Pre-traumatic stress disorder isn’t explicitly in the official manual of mental illnesses, but Illes and Feehan describe it as the mental burden of waiting to have to act, “and not knowing what that act will entail, or when.” Their focus has been on frontline health workers, but Illes says the principles are relevant to parents “and just about everyone else who is confused about the fall, and waiting for the next shoe to drop.”

In Barrett’s book of pandemic dreaming, nightmares tortured frontline health workers: A breathing tube slips out. A ventilator malfunctions.

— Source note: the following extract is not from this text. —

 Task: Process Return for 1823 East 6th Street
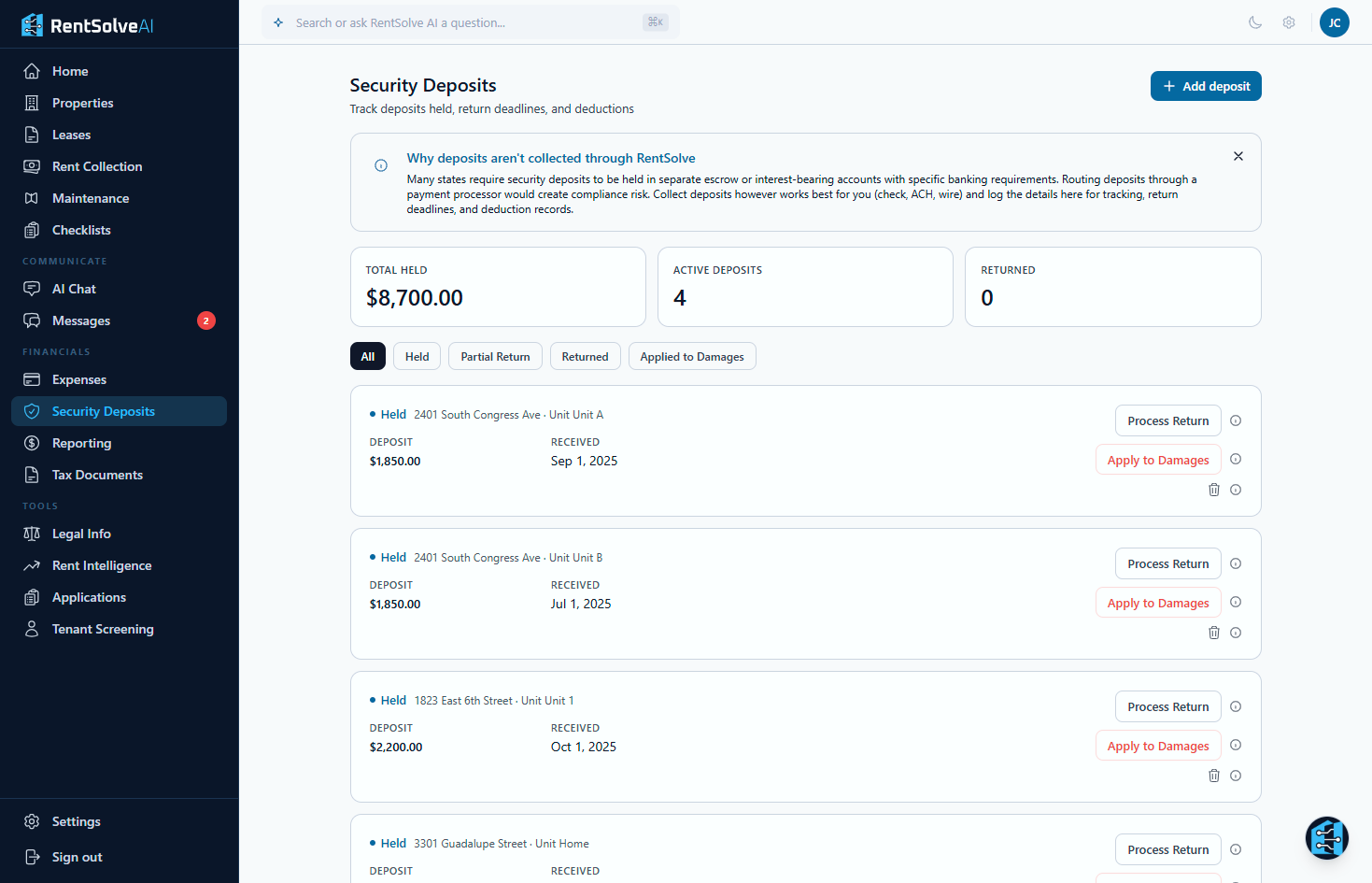[1167, 706]
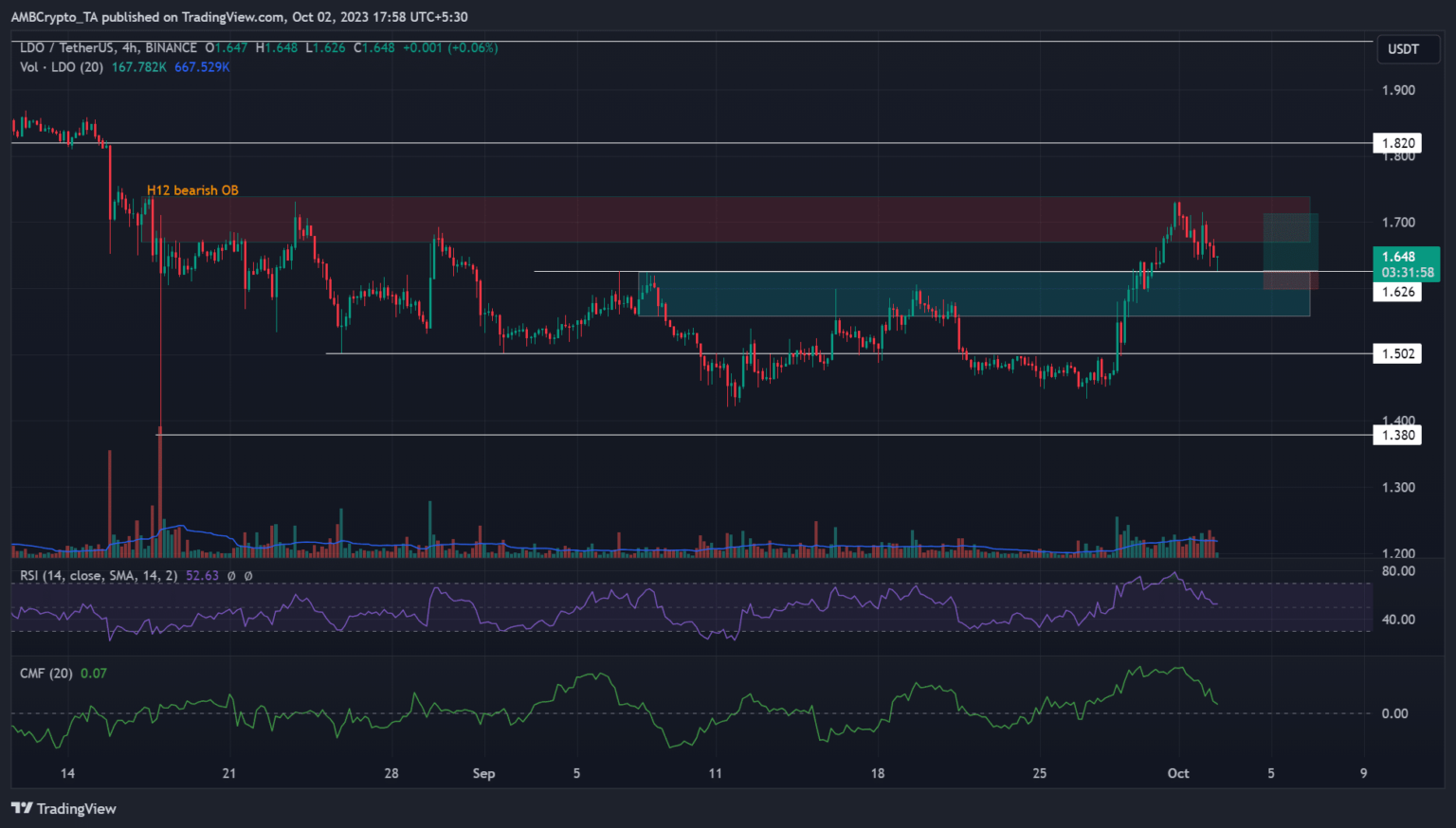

An Italian anesthesiologist dreams of putting a breathing tube into a dying man, and then falling out of a sixth floor hospital window, dragging his patient with him. People doctors are frantically trying to save suddenly morph into colleagues, families, friends. Many frontline workers were reacting to real, daytime drama.

For typical dreamers, it was more anxiety dreams, fewer nightmares, and as the pandemic plods on “more dreams come into the survey that envision our future,” Barrett writes, some sunny, like dreams of cleaner water and lakes, or a “positive second coming,” and some not-so-sunny (zombies, ravaged populations). In Canada, the latest federal modelling of the future released Friday includes a “reasonable worst-case scenario”, a large fall peak, followed by more peaks and valleys. The number of new cases reported daily is increasing, and with schools set to reopen,”everyone is on nerve,” says Montreal cardiologist and epidemiologist Dr. Christopher Labos, because when it comes to kids and COVID-19, not all the evidence agrees.

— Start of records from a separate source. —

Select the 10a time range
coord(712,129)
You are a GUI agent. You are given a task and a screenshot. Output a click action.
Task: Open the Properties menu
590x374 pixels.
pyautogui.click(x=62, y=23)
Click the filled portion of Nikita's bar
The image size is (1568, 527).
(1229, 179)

This week alone, Dr. Zoe Hyde of the University of Western Australia wrote that early and optimistic assumptions that kids are much less susceptible to COVID-19 infections than adults and don’t play a substantial role in spreading the virus are “unfounded.” Among other studies, Hyde points to a paper published in JAMA Pediatrics that found that the amount of viral RNA, or genetic pieces of the virus detected in nose swabs of children aged five to 17 was similar to that of adults. Children under five had viral levels 10 to 100 times higher. “Children may therefore have the potential to be substantial drivers of the pandemic,” Hyde writes, and the authors of the JAMA paper point out that while the first early reports out of China didn’t find kids as major vectors, school closures early in the pandemic “thwarted larger-scale investigations of schools as a source of community transmission.” Hyde argues that while children experience much less severe illness from the virus — only a minority of kids infected with SARS-Cov-2 require hospitalization and the case fatality rate is very low — “there is no reason to think that children are less likely to transmit the virus than adults.”